_Task 1_.
In the winter reading post, through which publication's list did the writer discover Yoko Ogawa's Revenge?
_Task 2_.
Do these statements agree with the winter reading post? Answer yes or no for each, and quote the words from the post that decide it. (a) The writer's family woke to freezing rain the day before the post. (b) The writer enjoyed The Luminaries. (c) Most of the characters in Revenge seem evil or malicious.
_Task 3_.
Continue the winter reading post from its last sentence.

_Document extract_.
2/6/14

Things to Read - Winter Reading

I know I sound like a broken record, but it's been a cold, miserable winter thus far (yesterday we woke to freezing rain), so our family has spent A LOT of time camped out on the couch.

Luckily, at the end of 2013 all of the major news outlets released lists of their best books of the year (fyi - this website does a wonderful job at compiling the multitude of lists), so I was overwhelmed with reading options.



Revenge - I discovered Yoko Ogawa's Revenge through Salon's list of the most underrated books of 2013. I'm a huge Haruki Murakami fun, but I find his newest books sort of blah. So I was excited to learn of a new-to-me Japanese author whose writing also delves into the surreal.

Ogawa's interconnected stories are much darker than Murakami's work, but despite the book's namesake few of them actually seem evil or malicious. Rather most of Ogawa's characters come off as sad and lonely. From the woman who needs a purse made for her heart (which hangs outside of her body) to the lonely old man who oversees a museum of torture implements, nobody's life is going well. And, oddly, despite the stories' dark tones, all of Ogawa's characters provoke some sympathy from the reader, despite their tragic flaws.



The Luminaries - I pretty much hated this book, which is partially my own fault as I knew very little about the plot when I began reading it. I mainly read the Luminaries because it was last year's Booker Prize winner (and, if I'm being honest, I also loved the cover art and that the name reminded me of the Lumineers - both awful reasons for choosing a book).

_Material shown_.
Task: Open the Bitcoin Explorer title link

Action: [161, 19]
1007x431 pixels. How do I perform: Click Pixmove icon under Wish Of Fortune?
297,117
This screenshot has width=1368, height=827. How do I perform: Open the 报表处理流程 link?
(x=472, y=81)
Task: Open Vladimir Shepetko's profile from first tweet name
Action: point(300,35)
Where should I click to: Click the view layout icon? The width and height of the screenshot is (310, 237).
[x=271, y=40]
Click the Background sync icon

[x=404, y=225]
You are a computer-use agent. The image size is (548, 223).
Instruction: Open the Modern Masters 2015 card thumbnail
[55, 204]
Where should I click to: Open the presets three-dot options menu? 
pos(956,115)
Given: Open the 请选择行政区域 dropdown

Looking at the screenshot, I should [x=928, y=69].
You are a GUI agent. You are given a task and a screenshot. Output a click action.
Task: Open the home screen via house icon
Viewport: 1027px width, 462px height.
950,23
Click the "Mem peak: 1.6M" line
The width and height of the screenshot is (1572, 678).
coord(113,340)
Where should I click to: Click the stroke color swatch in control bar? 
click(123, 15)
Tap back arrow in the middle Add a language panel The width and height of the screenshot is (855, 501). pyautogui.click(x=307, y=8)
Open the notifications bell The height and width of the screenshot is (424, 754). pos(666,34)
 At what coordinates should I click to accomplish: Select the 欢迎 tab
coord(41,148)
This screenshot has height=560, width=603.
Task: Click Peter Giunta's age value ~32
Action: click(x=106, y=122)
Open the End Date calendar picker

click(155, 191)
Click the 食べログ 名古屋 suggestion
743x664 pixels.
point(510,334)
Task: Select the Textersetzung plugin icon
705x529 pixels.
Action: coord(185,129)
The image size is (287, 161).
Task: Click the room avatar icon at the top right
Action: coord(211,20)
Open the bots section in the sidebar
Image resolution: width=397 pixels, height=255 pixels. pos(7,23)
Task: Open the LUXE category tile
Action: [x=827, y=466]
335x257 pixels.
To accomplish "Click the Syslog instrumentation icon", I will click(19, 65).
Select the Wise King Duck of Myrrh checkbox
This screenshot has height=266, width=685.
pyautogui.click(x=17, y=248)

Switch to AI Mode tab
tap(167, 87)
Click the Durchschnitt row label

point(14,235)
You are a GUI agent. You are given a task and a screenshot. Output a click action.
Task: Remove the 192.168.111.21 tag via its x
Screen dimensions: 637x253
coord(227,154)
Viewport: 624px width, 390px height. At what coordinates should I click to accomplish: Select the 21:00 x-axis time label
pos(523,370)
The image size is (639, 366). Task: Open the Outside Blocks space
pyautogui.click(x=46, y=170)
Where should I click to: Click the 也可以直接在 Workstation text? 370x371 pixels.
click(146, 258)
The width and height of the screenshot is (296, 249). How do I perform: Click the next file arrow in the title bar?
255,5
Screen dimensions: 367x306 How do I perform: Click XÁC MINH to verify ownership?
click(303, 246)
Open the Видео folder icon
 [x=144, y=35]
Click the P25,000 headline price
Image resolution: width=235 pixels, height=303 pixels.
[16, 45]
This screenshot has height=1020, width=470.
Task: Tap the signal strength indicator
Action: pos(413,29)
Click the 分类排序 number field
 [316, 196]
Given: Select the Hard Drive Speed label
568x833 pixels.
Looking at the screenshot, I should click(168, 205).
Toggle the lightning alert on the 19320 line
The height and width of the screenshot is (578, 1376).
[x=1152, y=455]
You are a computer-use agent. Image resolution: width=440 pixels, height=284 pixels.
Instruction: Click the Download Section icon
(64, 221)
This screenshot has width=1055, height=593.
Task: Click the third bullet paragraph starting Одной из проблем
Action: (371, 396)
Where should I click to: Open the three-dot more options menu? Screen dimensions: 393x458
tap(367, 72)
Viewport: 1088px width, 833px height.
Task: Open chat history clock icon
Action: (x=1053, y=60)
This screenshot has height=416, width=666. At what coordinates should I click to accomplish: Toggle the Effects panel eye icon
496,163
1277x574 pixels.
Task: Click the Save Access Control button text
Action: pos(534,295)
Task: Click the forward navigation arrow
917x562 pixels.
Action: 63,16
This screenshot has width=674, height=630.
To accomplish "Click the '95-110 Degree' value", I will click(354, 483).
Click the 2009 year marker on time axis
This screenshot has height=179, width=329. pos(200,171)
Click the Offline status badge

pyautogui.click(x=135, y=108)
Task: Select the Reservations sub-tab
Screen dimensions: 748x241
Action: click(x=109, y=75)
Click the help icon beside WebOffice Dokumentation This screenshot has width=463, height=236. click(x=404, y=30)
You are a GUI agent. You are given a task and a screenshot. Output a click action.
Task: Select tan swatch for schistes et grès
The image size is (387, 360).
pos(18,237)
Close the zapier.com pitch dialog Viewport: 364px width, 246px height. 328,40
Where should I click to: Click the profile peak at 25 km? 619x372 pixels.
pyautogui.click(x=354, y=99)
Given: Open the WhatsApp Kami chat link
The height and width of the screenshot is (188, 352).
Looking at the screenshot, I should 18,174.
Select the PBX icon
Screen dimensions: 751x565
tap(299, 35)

_Response area 1_.
Salon's list of the most underrated books of 2013.

_Response area 2_.
(a) Yes: "yesterday we woke to freezing rain"
(b) No: "I pretty much hated this book"
(c) No: "Rather most of Ogawa's characters come off as sad and lonely."

_Response area 3_.
This INCREDIBLY LONG novel takes place in New Zealand during the gold rush of 1866 and centers around a mystery involving a dead man, a missing man, and a passed out prostitute. Through conversations and recollections of various town members, you spend numerous pages and days trying to sort together what happened. I kept reading because I thought the end would contain some huge reveal or big surprise, but (maybe because I was so bored) I never ended up really caring how it all came together. I found most of the characters (and there are NUMEROUS characters) flat and uninteresting. Though the author tries to differentiate between them by piling on adjectives describing "the type of man he is", I found her character portraits boring as well. Yawn.



The Lowland - Ever since I read Interpreter of Maladies, 15 or so years ago, I've been a huge fan of Jhumpa Lahiri. And her newest novel, the Lowland, does not disappoint.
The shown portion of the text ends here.